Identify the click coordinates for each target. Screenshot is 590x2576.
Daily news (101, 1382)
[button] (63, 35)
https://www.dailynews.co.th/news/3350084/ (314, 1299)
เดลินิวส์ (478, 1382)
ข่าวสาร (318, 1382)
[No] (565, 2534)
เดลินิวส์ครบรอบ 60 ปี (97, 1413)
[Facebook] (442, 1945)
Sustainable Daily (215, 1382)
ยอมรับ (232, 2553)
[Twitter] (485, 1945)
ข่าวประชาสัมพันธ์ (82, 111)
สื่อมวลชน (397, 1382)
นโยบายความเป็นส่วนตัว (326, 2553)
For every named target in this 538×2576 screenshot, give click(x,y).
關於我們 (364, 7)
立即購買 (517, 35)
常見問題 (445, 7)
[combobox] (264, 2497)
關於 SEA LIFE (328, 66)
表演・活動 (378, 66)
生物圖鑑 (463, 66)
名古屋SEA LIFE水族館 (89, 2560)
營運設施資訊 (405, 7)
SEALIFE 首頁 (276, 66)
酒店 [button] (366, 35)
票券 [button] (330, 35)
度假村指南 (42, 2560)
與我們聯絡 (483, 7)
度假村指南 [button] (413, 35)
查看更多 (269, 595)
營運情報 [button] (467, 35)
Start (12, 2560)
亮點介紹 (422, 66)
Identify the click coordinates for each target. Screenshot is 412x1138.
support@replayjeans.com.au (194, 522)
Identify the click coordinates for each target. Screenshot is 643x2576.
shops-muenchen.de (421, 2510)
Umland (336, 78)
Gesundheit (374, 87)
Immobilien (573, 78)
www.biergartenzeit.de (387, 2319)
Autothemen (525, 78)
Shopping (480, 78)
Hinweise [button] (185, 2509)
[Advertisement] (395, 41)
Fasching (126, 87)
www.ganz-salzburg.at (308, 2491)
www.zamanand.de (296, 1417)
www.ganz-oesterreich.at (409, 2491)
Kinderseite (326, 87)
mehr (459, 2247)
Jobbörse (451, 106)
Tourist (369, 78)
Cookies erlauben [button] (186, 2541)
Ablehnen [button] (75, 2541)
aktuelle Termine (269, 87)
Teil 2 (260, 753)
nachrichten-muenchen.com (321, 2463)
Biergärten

*Task item*: Take the entries above and transcribe them in full.

*Expected output*:
Identify the click coordinates for each target. Screenshot is 590x2576.
Daily news (101, 1382)
[button] (63, 35)
https://www.dailynews.co.th/news/3350084/ (314, 1299)
เดลินิวส์ (478, 1382)
ข่าวสาร (318, 1382)
[No] (565, 2534)
เดลินิวส์ครบรอบ 60 ปี (97, 1413)
[Facebook] (442, 1945)
Sustainable Daily (215, 1382)
ยอมรับ (232, 2553)
[Twitter] (485, 1945)
ข่าวประชาสัมพันธ์ (82, 111)
สื่อมวลชน (397, 1382)
นโยบายความเป็นส่วนตัว (326, 2553)
For every named target in this 538×2576 screenshot, give click(x,y).
關於我們 (364, 7)
立即購買 (517, 35)
常見問題 (445, 7)
[combobox] (264, 2497)
關於 SEA LIFE (328, 66)
表演・活動 (378, 66)
生物圖鑑 (463, 66)
名古屋SEA LIFE水族館 (89, 2560)
營運設施資訊 (405, 7)
SEALIFE 首頁 (276, 66)
酒店 [button] (366, 35)
票券 [button] (330, 35)
度假村指南 (42, 2560)
與我們聯絡 (483, 7)
度假村指南 [button] (413, 35)
查看更多 (269, 595)
營運情報 [button] (467, 35)
Start (12, 2560)
亮點介紹 (422, 66)
Identify the click coordinates for each target. Screenshot is 412x1138.
support@replayjeans.com.au (194, 522)
Identify the click coordinates for each target. Screenshot is 643x2576.
shops-muenchen.de (421, 2510)
Umland (336, 78)
Gesundheit (374, 87)
Immobilien (573, 78)
www.biergartenzeit.de (387, 2319)
Autothemen (525, 78)
Shopping (480, 78)
Hinweise [button] (185, 2509)
[Advertisement] (395, 41)
Fasching (126, 87)
www.ganz-salzburg.at (308, 2491)
www.zamanand.de (296, 1417)
www.ganz-oesterreich.at (409, 2491)
Kinderseite (326, 87)
mehr (459, 2247)
Jobbörse (451, 106)
Tourist (369, 78)
Cookies erlauben [button] (186, 2541)
Ablehnen [button] (75, 2541)
aktuelle Termine (269, 87)
Teil 2 (260, 753)
nachrichten-muenchen.com (321, 2463)
Biergärten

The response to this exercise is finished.